SUPPLIED TEXT:
_ _ _ _ _

In [33]:
import numpy as np      
import matplotlib.pyplot as plt 
import scipy.io.wavfile 
import subprocess
import librosa
import librosa.display
import IPython.display as ipd
import random
import csv
import pickle

from collections import defaultdict
from collections import OrderedDict
from pathlib import Path, PurePath   
from tqdm.notebook import tqdm

## Utility functions

In [2]:
def convert_mp3_to_wav(audio:str) -> str:  
    """Convert an input MP3 audio track into a WAV file.

    Args:
        audio (str): An input audio track.

    Returns:
        [str]: WAV filename.
    """
    if audio[-3:] == "mp3":
        wav_audio = audio[:-3] + "wav"
        if not Path(wav_audio).exists():
                subprocess.check_output(f"ffmpeg -i {audio} {wav_audio}", shell=True)
        return wav_audio
    
    return audio

def plot_spectrogram_and_picks(track:np.ndarray, sr:int, peaks:np.ndarray, onset_env:np.ndarray) -> None:
    """[summary]

    Args:
        track (np.ndarray): A track.
        sr (int): Aampling rate.
        peaks (np.ndarray): Indices of peaks in the track.
        onset_env (np.ndarray): Vector containing the onset strength envelope.
    """

_ _ _ _ _

SOURCE DATA:
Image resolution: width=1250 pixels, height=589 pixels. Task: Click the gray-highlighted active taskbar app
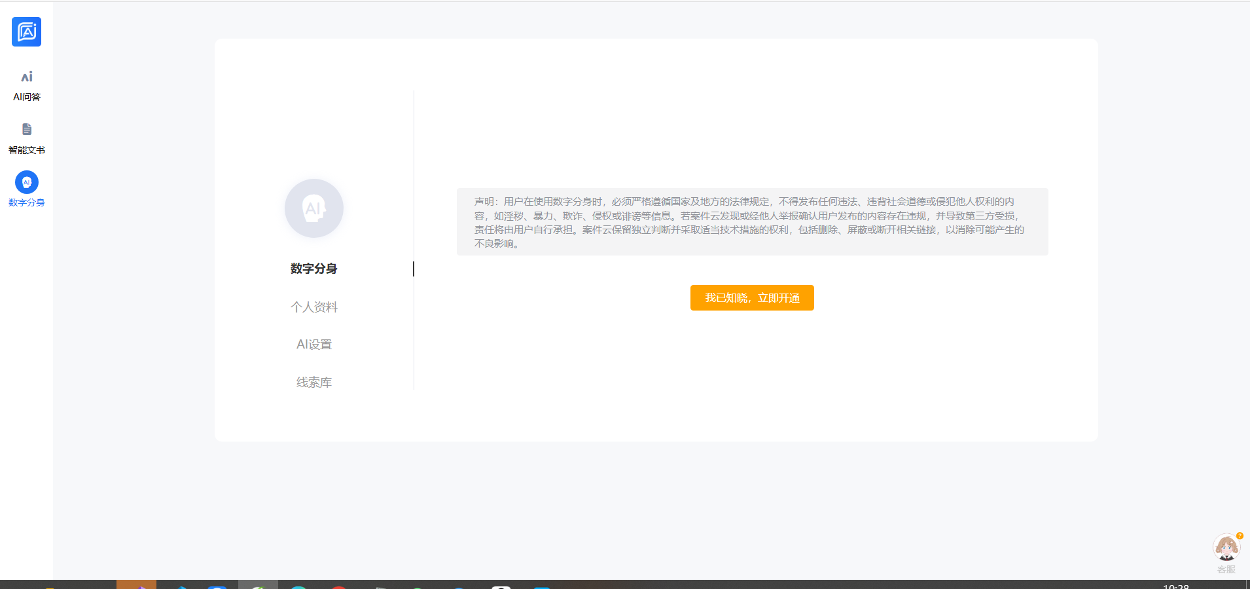point(258,584)
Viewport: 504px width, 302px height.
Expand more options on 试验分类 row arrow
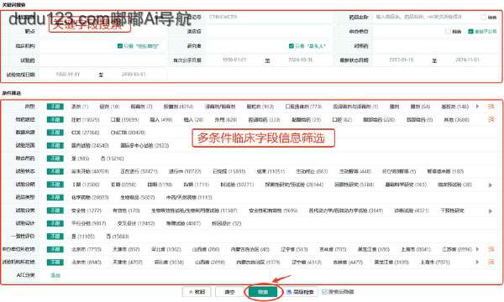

_ _ _ _ _

JOBS:
1. Edit the audio notebook code from "return wav_audio" up to and including "onset strength envelope." so that "onset_strength" replaces "onset_env", and write out that section.
2. Resume the audio notebook code from the point at which it stops.

THE RESPONSES:
1.
return wav_audio
    
    return audio

def plot_spectrogram_and_picks(track:np.ndarray, sr:int, peaks:np.ndarray, onset_strength:np.ndarray) -> None:
    """[summary]

    Args:
        track (np.ndarray): A track.
        sr (int): Aampling rate.
        peaks (np.ndarray): Indices of peaks in the track.
        onset_strength (np.ndarray): Vector containing the onset strength envelope.

2.
    times = librosa.frames_to_time(np.arange(len(onset_env)),
                            sr=sr, hop_length=HOP_SIZE)

    plt.figure()
    ax = plt.subplot(2, 1, 2)
    D = librosa.stft(track)
    librosa.display.specshow(librosa.amplitude_to_db(np.abs(D), ref=np.max),
                            y_axis='log', x_axis='time')
    plt.subplot(2, 1, 1, sharex=ax)
    plt.plot(times, onset_env, alpha=0.8, label='Onset strength')
    plt.vlines(times[peaks], 0,
            onset_env.max(), color='r', alpha=0.8,
            label='Selected peaks')
    plt.legend(frameon=True, framealpha=0.8)
    plt.axis('tight')
    plt.tight_layout()
    plt.show()

def load_audio_picks(audio, duration, hop_size):
    """[summary]

    Args:
        audio (string, int, pathlib.Path or file-like object): [description]
        duration (int): [description]
        hop_size (int): 

    Returns:
        tuple: Returns the audio time series (track) and sampling rate (sr), a vector containing the onset strength envelope
        (onset_env), and the indices of peaks in track (peaks).
    """
    try:
        track, sr = librosa.load(audio, duration=duration)
        onset_env = librosa.onset.onset_strength(track, sr=sr, hop_length=hop_size)
        peaks = librosa.util.peak_pick(onset_env, 10, 10, 10, 10, 0.5, 0.5)
    except Error as e:
        print('An error occurred processing ', str(audio))
        print(e)

    return track, sr, onset_env, peaks

    

## Settings

In [3]:
N_TRACKS = 1413
HOP_SIZE = 512
DURATION = 30 # TODO: to be tuned!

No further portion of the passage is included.